▸ **EXERCISE DIRECTIONS**
Going down the listing below, print exactly each line from the one with "Choose the Brush" up to and including the one with "Viewport: 1024px width, 768px height.", and skip the rest.

** Opening ENTRIES SUPPLIED block **

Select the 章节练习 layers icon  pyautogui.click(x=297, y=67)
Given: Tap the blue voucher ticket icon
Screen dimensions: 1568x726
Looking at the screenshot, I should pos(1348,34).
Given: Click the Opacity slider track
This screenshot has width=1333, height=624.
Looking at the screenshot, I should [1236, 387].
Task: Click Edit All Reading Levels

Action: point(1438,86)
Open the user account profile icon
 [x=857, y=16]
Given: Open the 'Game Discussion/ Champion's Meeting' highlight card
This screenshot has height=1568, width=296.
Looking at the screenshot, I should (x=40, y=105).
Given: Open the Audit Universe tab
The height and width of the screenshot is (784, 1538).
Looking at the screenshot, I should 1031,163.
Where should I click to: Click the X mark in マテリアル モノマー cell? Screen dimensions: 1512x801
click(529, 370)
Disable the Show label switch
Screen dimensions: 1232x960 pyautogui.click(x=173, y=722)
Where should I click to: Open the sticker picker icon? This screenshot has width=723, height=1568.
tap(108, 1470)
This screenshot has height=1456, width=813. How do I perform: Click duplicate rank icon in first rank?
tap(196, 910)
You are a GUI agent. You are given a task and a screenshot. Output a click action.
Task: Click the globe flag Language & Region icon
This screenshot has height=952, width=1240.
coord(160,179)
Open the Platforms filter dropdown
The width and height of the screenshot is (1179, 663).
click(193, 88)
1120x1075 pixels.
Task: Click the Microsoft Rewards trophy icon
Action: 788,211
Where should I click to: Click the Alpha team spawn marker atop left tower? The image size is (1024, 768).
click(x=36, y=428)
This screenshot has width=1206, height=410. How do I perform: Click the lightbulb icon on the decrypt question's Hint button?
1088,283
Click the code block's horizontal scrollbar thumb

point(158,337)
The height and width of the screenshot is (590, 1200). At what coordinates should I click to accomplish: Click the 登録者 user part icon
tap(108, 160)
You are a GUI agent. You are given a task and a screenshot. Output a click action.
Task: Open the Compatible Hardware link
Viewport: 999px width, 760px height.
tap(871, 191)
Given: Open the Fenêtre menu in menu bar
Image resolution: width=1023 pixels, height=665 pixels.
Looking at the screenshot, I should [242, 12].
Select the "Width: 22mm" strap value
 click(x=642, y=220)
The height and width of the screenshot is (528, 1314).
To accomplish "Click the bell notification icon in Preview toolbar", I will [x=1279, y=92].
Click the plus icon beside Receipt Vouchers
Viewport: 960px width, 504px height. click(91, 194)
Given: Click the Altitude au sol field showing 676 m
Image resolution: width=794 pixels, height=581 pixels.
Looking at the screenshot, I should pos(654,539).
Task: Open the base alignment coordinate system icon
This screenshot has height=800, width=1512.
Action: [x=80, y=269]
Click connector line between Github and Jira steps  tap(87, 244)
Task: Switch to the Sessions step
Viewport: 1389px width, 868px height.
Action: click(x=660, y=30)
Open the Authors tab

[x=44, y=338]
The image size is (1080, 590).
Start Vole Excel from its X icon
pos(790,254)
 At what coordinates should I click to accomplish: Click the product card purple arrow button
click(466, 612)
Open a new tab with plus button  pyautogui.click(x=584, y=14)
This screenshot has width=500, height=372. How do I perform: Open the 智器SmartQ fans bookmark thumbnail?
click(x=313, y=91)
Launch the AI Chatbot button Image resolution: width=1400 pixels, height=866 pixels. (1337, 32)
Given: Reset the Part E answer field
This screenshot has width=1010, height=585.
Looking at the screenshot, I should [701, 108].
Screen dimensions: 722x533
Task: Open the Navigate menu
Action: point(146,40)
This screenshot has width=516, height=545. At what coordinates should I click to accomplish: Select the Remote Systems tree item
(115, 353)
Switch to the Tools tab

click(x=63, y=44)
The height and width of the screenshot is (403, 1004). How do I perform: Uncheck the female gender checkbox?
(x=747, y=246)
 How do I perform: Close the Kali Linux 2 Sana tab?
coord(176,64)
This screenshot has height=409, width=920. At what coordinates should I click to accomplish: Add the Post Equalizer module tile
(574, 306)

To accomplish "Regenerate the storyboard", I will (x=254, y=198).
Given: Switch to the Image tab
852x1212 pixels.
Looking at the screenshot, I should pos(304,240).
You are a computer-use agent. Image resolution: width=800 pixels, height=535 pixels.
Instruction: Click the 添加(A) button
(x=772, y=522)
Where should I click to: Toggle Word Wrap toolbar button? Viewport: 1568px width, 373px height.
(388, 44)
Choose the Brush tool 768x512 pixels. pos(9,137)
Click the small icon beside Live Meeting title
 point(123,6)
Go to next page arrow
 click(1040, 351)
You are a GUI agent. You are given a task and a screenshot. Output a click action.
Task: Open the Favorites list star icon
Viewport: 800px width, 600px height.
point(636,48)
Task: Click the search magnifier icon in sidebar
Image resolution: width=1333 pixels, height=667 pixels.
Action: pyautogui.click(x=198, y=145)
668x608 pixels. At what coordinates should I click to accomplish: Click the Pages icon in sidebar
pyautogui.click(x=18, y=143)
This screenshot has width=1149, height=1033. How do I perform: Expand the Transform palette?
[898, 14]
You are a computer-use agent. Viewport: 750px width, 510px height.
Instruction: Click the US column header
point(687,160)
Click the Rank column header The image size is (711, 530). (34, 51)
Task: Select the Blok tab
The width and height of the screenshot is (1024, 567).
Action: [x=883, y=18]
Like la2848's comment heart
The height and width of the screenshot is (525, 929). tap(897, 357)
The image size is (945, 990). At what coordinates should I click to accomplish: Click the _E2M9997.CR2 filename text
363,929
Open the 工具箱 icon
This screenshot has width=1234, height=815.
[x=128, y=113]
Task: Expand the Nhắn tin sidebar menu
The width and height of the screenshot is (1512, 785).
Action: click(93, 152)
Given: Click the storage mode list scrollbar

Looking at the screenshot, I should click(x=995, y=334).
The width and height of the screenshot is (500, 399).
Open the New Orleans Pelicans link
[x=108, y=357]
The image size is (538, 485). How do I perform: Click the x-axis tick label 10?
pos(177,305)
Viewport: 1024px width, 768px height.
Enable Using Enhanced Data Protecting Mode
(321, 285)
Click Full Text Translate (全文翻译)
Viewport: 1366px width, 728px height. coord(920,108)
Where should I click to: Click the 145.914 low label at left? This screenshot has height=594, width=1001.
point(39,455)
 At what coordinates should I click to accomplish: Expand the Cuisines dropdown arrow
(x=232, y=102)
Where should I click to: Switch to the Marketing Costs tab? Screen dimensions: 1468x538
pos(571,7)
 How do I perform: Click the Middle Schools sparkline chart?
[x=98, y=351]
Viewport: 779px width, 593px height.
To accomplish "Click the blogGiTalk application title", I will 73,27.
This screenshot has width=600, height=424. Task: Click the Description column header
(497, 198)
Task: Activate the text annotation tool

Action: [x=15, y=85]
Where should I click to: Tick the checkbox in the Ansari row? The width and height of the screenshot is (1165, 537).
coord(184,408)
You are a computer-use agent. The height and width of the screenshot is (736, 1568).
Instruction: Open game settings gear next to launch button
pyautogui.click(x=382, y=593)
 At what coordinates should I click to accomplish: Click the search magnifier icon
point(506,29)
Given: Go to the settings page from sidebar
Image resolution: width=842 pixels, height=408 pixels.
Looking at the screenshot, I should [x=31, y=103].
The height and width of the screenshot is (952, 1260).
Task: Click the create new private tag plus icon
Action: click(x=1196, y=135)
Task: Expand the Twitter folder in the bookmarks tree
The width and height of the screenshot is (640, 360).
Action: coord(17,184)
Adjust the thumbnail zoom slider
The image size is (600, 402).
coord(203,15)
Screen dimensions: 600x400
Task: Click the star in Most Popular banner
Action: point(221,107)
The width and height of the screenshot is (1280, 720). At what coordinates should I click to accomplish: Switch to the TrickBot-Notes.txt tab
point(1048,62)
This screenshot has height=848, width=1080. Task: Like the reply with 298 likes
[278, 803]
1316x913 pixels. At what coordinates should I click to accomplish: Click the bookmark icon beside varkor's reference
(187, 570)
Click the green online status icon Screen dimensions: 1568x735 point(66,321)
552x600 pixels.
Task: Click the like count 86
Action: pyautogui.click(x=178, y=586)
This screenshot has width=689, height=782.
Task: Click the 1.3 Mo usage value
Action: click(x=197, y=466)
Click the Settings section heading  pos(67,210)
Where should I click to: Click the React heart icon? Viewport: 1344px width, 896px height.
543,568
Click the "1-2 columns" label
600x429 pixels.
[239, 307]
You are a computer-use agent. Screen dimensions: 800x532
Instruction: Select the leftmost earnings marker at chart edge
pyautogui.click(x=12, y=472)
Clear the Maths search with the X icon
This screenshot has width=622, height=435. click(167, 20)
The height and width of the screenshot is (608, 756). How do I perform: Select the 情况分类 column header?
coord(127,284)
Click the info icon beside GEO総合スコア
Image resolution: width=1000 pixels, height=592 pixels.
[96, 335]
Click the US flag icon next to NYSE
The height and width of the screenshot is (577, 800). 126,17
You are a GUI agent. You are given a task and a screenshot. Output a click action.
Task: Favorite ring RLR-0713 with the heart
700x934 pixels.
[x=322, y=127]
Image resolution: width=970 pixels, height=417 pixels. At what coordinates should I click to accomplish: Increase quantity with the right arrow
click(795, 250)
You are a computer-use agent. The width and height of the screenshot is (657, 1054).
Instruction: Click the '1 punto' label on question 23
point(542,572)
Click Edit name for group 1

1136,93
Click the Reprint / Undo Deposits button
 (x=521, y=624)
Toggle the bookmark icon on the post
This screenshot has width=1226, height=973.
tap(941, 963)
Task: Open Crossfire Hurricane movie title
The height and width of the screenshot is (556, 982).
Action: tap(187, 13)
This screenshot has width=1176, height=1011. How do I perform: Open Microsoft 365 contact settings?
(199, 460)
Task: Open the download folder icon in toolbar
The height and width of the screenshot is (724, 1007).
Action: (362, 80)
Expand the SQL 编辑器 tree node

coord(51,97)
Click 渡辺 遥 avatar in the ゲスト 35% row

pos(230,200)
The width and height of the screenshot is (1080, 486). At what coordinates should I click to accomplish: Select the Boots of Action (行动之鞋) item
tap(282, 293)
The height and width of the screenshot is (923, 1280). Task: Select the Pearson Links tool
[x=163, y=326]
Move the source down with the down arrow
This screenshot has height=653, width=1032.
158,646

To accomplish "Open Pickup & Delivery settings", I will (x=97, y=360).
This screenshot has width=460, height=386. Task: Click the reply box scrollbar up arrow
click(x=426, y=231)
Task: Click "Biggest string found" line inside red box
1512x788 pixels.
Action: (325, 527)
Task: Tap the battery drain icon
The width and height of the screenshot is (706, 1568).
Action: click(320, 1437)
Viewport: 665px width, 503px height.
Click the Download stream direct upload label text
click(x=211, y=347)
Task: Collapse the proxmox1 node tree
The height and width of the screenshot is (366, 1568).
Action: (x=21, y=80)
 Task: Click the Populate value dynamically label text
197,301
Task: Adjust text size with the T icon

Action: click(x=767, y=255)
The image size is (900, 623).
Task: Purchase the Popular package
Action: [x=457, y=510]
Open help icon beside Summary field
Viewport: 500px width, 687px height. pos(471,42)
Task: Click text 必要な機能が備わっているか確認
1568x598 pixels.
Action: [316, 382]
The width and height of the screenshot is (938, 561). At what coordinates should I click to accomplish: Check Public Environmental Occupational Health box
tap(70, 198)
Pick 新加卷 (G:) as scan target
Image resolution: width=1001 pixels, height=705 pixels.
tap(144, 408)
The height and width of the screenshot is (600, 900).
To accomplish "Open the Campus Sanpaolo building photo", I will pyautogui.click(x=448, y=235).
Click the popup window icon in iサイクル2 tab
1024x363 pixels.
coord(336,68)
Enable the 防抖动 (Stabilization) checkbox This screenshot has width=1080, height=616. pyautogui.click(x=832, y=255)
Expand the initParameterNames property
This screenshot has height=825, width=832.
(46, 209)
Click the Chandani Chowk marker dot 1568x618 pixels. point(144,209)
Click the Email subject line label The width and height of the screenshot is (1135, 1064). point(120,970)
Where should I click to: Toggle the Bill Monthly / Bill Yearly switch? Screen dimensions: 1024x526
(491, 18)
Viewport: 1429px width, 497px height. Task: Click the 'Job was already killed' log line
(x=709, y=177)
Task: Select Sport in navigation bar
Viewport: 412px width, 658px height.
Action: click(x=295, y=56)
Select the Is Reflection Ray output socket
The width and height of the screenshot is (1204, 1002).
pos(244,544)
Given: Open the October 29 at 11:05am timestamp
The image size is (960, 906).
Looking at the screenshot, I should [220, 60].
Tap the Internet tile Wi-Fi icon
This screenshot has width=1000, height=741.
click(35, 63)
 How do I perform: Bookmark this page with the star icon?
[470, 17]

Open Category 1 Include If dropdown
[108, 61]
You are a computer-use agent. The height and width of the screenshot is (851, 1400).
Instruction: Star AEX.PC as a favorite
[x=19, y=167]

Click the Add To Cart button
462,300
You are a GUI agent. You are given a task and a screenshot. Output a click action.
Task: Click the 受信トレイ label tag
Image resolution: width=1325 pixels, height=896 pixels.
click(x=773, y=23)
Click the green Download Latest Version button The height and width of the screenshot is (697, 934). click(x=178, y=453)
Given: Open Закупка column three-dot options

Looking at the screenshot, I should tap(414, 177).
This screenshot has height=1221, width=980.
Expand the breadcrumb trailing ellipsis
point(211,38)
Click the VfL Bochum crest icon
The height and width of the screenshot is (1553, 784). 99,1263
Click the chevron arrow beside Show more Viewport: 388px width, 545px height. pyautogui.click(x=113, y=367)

** Closing ENTRIES SUPPLIED block **

▸ **EXPECTED OUTPUT**
Choose the Brush tool 768x512 pixels. pos(9,137)
Click the small icon beside Live Meeting title
 point(123,6)
Go to next page arrow
 click(1040, 351)
You are a GUI agent. You are given a task and a screenshot. Output a click action.
Task: Open the Favorites list star icon
Viewport: 800px width, 600px height.
point(636,48)
Task: Click the search magnifier icon in sidebar
Image resolution: width=1333 pixels, height=667 pixels.
Action: pyautogui.click(x=198, y=145)
668x608 pixels. At what coordinates should I click to accomplish: Click the Pages icon in sidebar
pyautogui.click(x=18, y=143)
This screenshot has width=1149, height=1033. How do I perform: Expand the Transform palette?
[898, 14]
You are a computer-use agent. Viewport: 750px width, 510px height.
Instruction: Click the US column header
point(687,160)
Click the Rank column header The image size is (711, 530). (34, 51)
Task: Select the Blok tab
The width and height of the screenshot is (1024, 567).
Action: [x=883, y=18]
Like la2848's comment heart
The height and width of the screenshot is (525, 929). tap(897, 357)
The image size is (945, 990). At what coordinates should I click to accomplish: Click the _E2M9997.CR2 filename text
363,929
Open the 工具箱 icon
This screenshot has width=1234, height=815.
[x=128, y=113]
Task: Expand the Nhắn tin sidebar menu
The width and height of the screenshot is (1512, 785).
Action: click(93, 152)
Given: Click the storage mode list scrollbar

Looking at the screenshot, I should click(x=995, y=334).
The width and height of the screenshot is (500, 399).
Open the New Orleans Pelicans link
[x=108, y=357]
The image size is (538, 485). How do I perform: Click the x-axis tick label 10?
pos(177,305)
Viewport: 1024px width, 768px height.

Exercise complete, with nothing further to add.